--- 元の文章 ---

• • • • • • •

2023年1月9日月曜日

DENON POA-S1 ¥2,000,000(1台、1996年頃) Monaural Power Amplifier. モノラルパワーアンプ。

 POA-S1の画像


 解説 

UHCシングルプッシュプル回路を採用した最高級モノラルパワーアンプ。

オーディオ回路で初めて大電流型素子であるUHC-MOS(Ultra High Current-MOS)を採用しています。
この素子ではgm(増幅率)がバイポーラトランジスタ以上に改善されており、一般的に使われているMOS-FETの35個分、バイポーラトランジスタの3個分の電流リニアリティを素子1個で可能にしています。
これにより、低インピーダンス負荷にも対応しており、大電流に耐えるシングルプッシュプル回路を完成しています。

回路構成にはカスコードブートストラップ接続を採用しています。
UHC-MOSにかかる電圧を常時一定にすることで接合容量の大きさを解決しています。また、高い温度安定度も実現しているため苛酷な使用条件においてもUHC-MOSのもつ音響特性を活かしています。
さらに、この回路によって電圧増幅段に負担をかけることなく電圧増幅段2段、電力増幅段1段のシンプル&ストレートな構成を獲得しています。

UHCシングルプッシュプル回路によって安定した動作を実現しています。
また、ソース抵抗と出力回路のコイルを排除することでより高純度な伝送を可能にしています。

BTL回路の採用によって低い電源電圧で大出力が得ており、音響用の優れたデバイスの採用が可能となっています。
また、動作基準となるアース回路とスピーカー出力電圧を完全分離することで音楽信号への悪影響を排除しています。

電源部には大型トロイダルトランスを2個搭載しています。これらのトランスは並列接続されており、トランス自身のインピーダンスをさらに半減し、電源供給能力を向上させています。

• • • • • • •

--- 提供された資料 ---

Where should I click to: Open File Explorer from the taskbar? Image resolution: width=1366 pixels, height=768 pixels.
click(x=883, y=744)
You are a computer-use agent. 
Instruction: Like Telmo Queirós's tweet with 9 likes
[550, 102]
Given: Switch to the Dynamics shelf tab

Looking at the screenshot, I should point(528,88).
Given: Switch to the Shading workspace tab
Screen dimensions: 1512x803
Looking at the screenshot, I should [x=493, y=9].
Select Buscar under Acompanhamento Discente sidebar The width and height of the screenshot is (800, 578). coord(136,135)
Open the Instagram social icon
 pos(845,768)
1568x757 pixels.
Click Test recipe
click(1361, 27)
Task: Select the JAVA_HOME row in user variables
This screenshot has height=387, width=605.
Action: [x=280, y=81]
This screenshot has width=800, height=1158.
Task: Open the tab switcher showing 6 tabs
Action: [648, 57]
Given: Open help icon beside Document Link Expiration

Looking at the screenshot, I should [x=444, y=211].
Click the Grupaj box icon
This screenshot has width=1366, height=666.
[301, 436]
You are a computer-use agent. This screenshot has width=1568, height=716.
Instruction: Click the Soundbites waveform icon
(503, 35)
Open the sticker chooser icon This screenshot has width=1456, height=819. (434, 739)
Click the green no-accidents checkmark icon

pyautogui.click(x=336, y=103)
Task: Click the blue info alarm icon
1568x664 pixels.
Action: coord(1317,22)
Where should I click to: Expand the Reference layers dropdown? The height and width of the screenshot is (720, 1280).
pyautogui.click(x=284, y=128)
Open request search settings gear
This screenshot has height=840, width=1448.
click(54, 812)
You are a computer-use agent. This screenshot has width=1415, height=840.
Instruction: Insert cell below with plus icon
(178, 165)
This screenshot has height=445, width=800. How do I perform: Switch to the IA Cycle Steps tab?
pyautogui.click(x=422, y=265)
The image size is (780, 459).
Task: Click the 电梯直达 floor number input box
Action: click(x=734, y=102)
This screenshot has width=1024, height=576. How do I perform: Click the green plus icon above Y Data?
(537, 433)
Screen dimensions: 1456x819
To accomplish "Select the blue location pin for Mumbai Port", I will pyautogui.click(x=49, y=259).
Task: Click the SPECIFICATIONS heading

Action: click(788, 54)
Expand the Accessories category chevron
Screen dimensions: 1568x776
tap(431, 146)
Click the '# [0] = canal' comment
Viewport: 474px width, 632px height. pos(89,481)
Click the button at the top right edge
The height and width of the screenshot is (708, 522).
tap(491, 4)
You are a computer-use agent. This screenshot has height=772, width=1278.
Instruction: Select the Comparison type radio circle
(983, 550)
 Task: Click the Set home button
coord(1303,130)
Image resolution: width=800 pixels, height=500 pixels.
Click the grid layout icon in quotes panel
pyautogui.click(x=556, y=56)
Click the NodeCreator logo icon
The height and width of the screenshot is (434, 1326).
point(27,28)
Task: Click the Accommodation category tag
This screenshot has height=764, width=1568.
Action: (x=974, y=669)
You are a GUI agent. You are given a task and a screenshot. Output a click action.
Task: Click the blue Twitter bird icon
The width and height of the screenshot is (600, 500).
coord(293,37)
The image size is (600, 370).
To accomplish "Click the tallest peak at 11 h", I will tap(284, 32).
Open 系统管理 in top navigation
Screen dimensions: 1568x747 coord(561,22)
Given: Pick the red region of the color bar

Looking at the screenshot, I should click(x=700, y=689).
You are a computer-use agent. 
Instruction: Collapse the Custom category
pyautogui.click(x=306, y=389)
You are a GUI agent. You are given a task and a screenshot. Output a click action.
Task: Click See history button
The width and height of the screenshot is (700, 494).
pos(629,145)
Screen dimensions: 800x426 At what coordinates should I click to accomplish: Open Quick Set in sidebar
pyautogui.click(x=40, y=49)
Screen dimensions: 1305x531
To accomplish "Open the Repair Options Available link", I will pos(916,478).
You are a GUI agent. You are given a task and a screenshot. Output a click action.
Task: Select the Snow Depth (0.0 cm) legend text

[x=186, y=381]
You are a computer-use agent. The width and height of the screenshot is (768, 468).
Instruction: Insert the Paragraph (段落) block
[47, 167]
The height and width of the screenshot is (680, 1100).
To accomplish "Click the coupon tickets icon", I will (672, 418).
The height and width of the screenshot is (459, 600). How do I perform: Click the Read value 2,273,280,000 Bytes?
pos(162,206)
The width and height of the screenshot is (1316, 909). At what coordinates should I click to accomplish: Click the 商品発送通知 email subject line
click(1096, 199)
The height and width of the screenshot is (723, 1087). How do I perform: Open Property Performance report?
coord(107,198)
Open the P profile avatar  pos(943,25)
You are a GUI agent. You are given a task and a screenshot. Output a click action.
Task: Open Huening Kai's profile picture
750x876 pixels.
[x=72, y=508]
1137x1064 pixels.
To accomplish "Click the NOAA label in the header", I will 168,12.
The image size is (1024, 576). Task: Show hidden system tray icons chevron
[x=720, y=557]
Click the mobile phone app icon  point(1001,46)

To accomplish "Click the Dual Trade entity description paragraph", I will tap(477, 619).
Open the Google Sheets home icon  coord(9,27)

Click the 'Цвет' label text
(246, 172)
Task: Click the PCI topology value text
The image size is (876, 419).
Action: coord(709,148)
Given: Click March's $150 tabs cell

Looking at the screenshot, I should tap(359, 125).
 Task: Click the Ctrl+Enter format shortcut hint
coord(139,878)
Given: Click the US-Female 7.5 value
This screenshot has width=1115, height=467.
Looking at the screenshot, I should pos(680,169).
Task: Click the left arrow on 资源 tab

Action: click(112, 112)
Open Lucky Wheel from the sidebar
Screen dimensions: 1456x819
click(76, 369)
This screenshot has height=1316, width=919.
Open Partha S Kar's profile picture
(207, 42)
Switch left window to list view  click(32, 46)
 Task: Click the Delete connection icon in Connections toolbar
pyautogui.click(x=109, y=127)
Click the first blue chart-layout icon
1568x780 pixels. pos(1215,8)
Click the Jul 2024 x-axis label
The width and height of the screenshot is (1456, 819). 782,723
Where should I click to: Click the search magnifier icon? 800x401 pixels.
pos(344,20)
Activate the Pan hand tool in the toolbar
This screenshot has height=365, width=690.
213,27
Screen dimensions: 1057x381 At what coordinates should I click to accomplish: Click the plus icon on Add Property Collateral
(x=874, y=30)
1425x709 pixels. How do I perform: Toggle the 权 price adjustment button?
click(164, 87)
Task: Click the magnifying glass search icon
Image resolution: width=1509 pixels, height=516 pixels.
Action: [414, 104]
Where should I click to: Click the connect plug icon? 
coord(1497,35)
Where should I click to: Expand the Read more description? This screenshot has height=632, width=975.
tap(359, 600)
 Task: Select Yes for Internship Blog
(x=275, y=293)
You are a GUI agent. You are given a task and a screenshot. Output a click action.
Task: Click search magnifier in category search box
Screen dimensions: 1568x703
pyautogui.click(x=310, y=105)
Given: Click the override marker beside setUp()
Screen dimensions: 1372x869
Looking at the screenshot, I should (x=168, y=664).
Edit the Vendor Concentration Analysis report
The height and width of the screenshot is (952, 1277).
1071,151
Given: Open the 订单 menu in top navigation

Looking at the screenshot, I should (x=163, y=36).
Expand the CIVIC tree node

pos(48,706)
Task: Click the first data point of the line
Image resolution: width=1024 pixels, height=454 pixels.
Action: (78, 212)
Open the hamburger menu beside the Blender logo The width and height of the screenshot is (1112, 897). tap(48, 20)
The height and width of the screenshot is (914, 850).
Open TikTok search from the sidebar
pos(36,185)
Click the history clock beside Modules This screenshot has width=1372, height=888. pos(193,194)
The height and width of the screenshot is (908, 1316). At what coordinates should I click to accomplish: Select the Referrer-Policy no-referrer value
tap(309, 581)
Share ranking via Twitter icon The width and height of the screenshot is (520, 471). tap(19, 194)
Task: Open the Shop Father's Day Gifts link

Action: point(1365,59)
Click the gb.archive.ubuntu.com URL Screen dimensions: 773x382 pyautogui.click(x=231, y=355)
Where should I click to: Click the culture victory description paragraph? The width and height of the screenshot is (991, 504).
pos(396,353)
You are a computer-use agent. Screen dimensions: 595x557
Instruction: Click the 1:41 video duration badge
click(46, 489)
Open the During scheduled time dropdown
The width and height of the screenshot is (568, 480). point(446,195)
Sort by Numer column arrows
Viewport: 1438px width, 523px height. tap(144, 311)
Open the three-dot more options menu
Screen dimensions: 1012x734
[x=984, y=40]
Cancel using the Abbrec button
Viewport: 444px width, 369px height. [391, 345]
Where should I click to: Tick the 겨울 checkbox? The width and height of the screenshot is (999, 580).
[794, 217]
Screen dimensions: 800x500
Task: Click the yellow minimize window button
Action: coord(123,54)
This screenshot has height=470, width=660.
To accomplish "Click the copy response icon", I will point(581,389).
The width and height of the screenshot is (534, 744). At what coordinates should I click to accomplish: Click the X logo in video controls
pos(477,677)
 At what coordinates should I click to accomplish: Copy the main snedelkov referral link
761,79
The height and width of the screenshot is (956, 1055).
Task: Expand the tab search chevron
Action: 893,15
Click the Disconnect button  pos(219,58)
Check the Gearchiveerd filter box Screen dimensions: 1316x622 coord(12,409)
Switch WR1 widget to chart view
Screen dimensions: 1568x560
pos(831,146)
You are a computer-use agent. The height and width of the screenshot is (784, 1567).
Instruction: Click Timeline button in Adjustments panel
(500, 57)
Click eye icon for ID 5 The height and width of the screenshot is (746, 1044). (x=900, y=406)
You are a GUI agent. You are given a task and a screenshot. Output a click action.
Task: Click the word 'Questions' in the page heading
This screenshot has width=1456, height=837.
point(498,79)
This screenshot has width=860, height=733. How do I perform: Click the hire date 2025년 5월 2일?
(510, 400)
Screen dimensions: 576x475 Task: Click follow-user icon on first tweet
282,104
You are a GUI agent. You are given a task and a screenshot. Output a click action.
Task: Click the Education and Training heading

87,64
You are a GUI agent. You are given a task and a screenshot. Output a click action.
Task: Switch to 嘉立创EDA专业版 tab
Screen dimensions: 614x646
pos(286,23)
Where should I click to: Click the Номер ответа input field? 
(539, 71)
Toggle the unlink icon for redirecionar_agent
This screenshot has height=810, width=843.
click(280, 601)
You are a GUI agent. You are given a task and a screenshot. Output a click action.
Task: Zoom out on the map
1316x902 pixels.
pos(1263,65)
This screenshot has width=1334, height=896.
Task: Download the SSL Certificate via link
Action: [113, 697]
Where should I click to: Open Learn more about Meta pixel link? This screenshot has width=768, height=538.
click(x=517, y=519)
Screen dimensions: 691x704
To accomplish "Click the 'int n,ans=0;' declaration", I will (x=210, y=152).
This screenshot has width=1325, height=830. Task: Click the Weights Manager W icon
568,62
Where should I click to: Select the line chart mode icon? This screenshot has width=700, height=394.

• • • • • • •

--- 練習問題 ---
[1] アンプの解説文から、「これにより、低インピーダンス」を含む言葉で始まり「度な伝送を可能にしています。」で終わる部分を、一字一句変えずに書き写してください。
[2] アンプの解説文の最後の文に続けて、その先を書いてください。
資料はアンプの解説文とは関係ありません。

--- 問題の答え ---
[1]
これにより、低インピーダンス負荷にも対応しており、大電流に耐えるシングルプッシュプル回路を完成しています。

回路構成にはカスコードブートストラップ接続を採用しています。
UHC-MOSにかかる電圧を常時一定にすることで接合容量の大きさを解決しています。また、高い温度安定度も実現しているため苛酷な使用条件においてもUHC-MOSのもつ音響特性を活かしています。
さらに、この回路によって電圧増幅段に負担をかけることなく電圧増幅段2段、電力増幅段1段のシンプル&ストレートな構成を獲得しています。

UHCシングルプッシュプル回路によって安定した動作を実現しています。
また、ソース抵抗と出力回路のコイルを排除することでより高純度な伝送を可能にしています。

[2]
また、上部のケースを外すオープンタイプのトロイダルトランスを開発・採用することで内部共振を徹底的に排除しています。

パワーサプライ回路にもUHC-MOSを採用しており、大幅に電源損失を軽減しています。
UHC-MOSの電流損失はショットキーバリアダイオードの約40%、一般シリコンダイオードの約20%(10A時)に相当し、240Aもの電流供給を可能しています。

シャーシ構造は重量化を図るとともにダイレクトメカニカルグランド構造を採用しており、出力段に使用している大型トロイダルトランスやパワーラジエーターからの微振動を抑えています。
この構造では、大型トロイダルトランス2個とヒートシンクは脚部に直接固定されており、他の周辺回路と共通の振動経路を持たないことでセット内の他の部分に与える影響を排除しています。
さらに、周辺回路に関しては取り付けベース部分に充分な重量をも持たせることで相互干渉を排除しています。

シャーシやラジエーターには非磁性体の砂型鋳物を採用しています。
砂型鋳物は振動の減衰が速いほか、トランスやコンデンサーなどによる電磁歪の発生を抑える効果もあります。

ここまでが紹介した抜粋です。